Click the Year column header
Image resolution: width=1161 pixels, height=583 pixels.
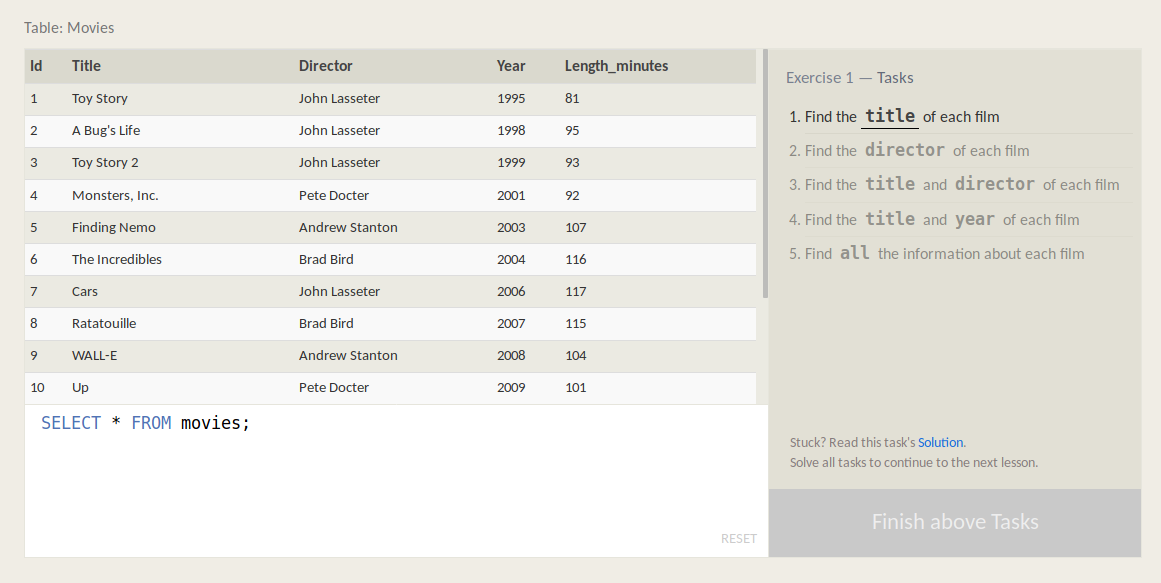(x=511, y=66)
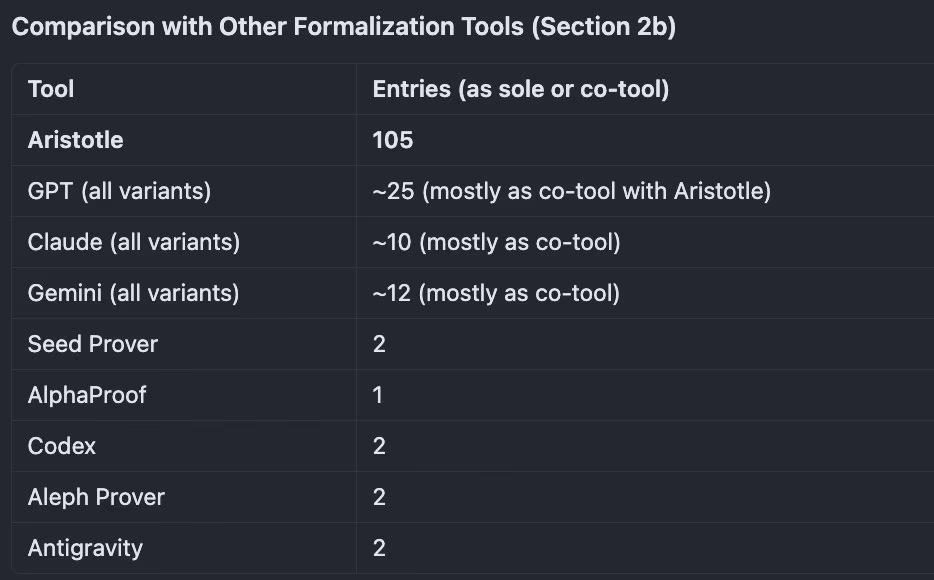This screenshot has height=580, width=934.
Task: Select the 'Gemini (all variants)' cell
Action: tap(133, 293)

### [Your objective]
Swap "column header" for "column heading" throughout the records and write them out again with nothing else changed. Leave the pictures out.

### [Response]
Click the Year column heading
Image resolution: width=1161 pixels, height=583 pixels.
(x=511, y=66)
This screenshot has height=580, width=934.
Task: Select the 'Gemini (all variants)' cell
Action: tap(133, 293)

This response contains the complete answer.